### Task statement
Only the lines below from the one containing "Given: Clear the current graph" through the one containing "The height and width of the screenshot is (785, 1136)." belong in the answer, set down exactly, with the pictures left out.

### Excerpted records
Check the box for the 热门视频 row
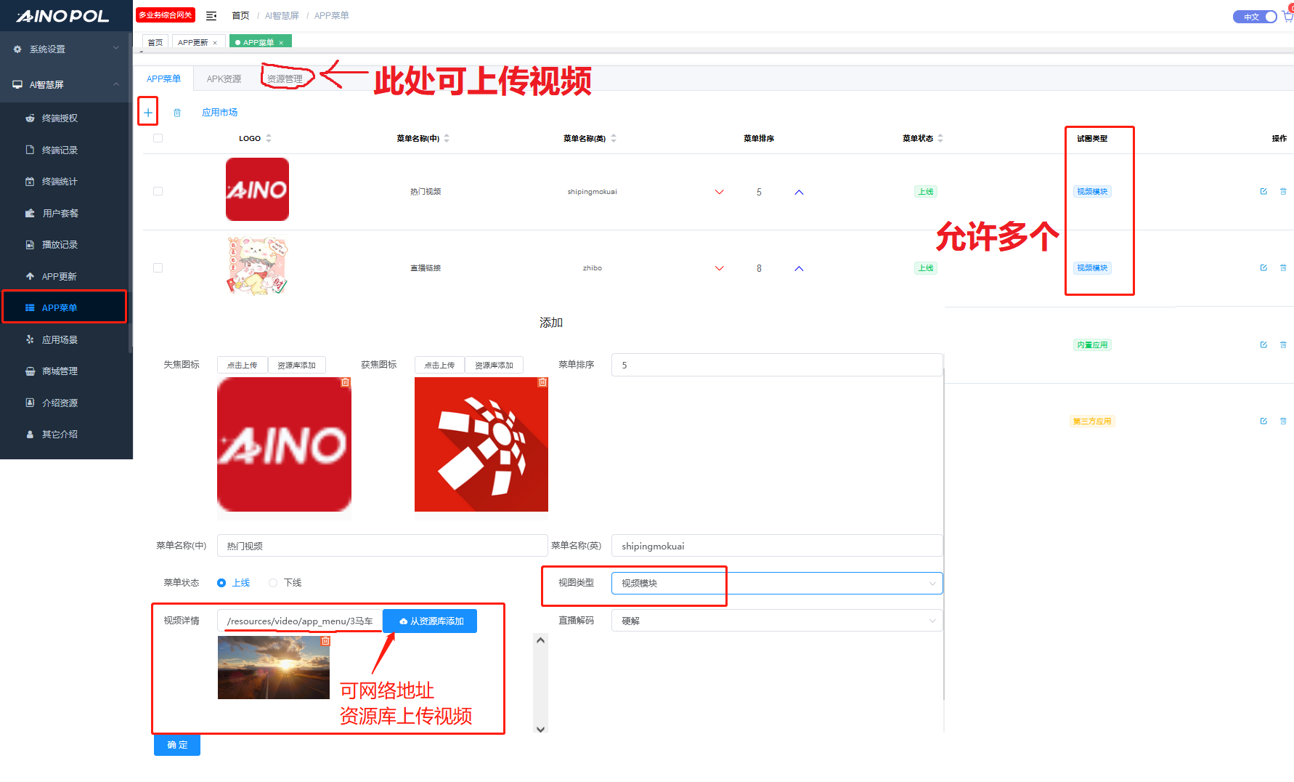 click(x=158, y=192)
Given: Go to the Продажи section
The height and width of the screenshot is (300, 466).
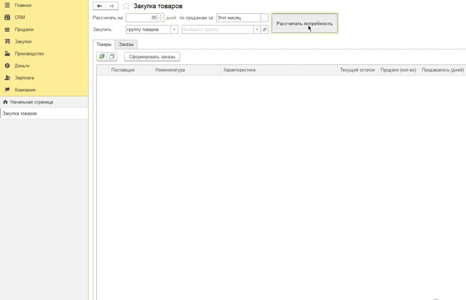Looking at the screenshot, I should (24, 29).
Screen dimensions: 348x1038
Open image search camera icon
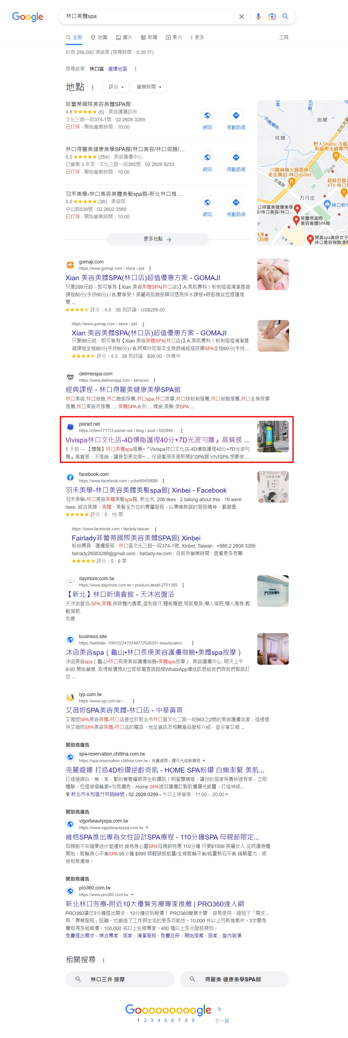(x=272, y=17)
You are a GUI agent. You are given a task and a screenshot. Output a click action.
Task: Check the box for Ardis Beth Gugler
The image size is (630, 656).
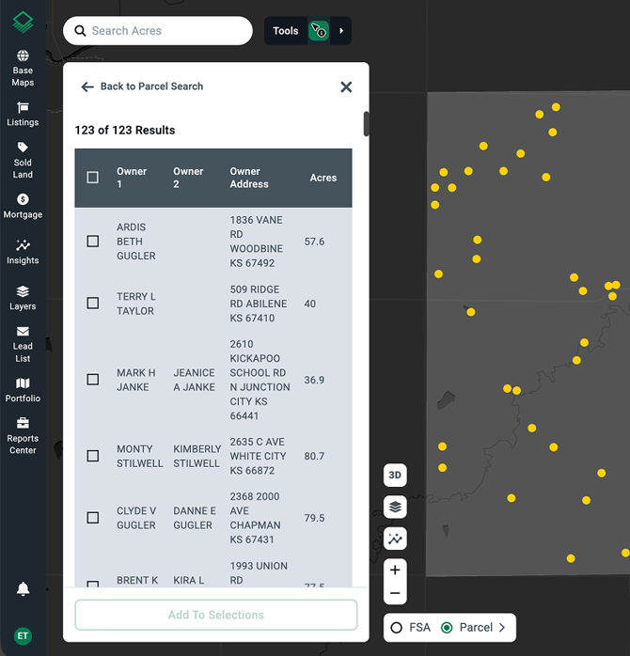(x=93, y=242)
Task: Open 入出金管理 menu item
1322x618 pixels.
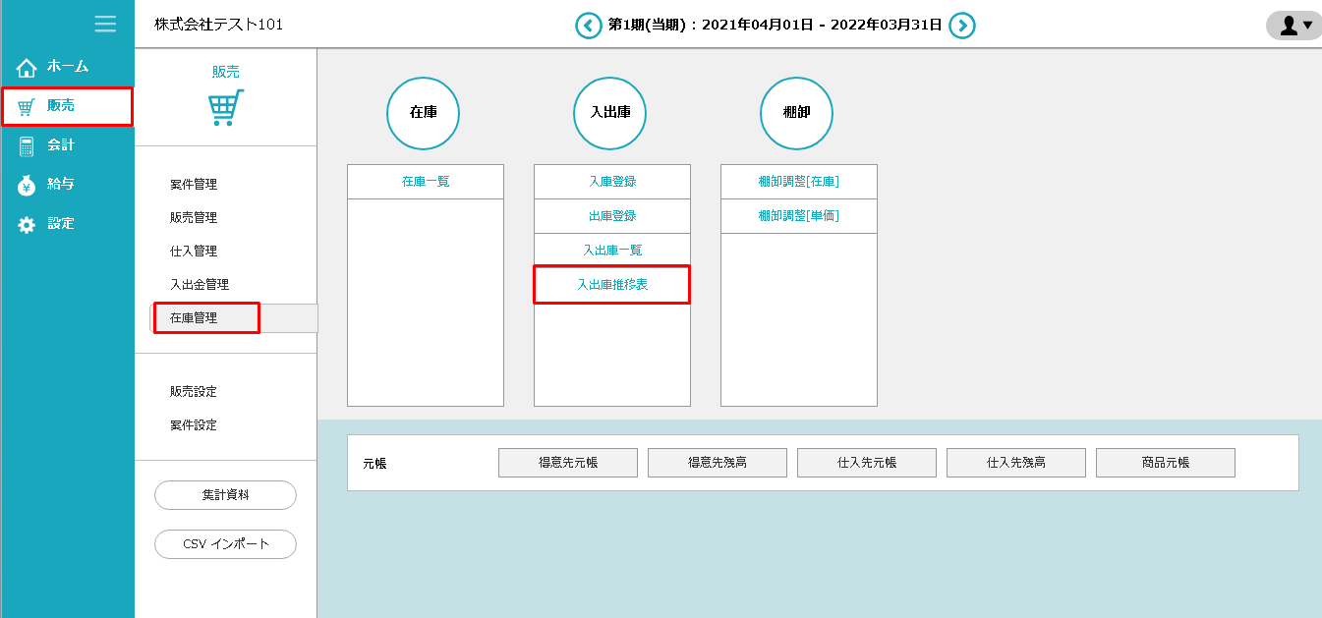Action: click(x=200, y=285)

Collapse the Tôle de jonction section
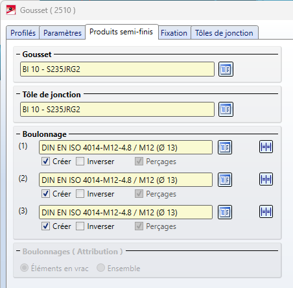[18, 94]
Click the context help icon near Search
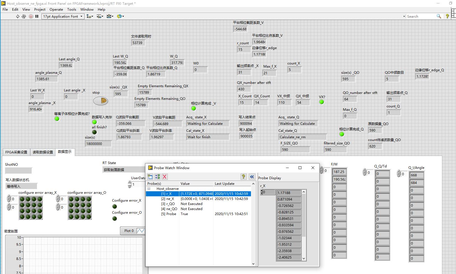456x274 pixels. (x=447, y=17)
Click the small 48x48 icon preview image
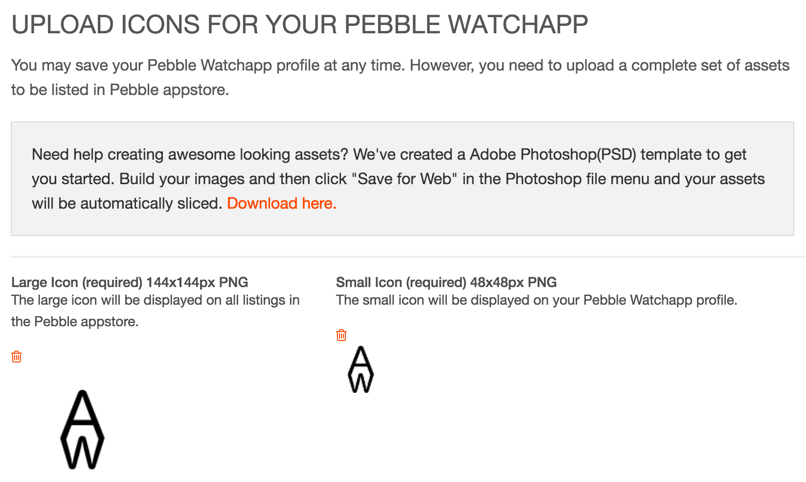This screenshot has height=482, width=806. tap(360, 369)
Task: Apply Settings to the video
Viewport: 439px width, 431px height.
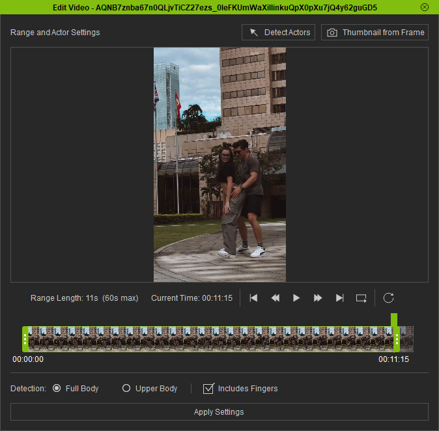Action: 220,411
...
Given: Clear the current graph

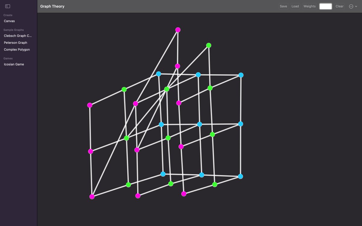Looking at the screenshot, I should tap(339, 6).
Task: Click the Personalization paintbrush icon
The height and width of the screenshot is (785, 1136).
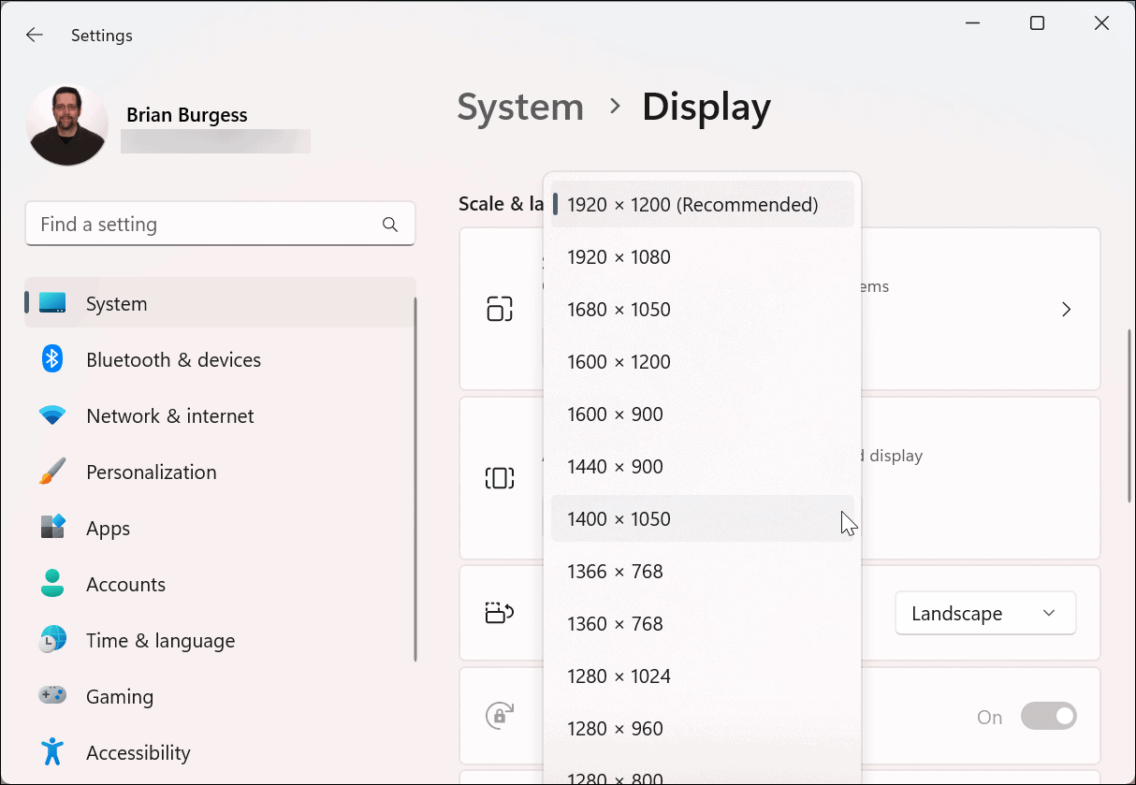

### Response to this task
Given: Clear the current graph

Looking at the screenshot, I should tap(339, 6).
Task: Click the Personalization paintbrush icon
The height and width of the screenshot is (785, 1136).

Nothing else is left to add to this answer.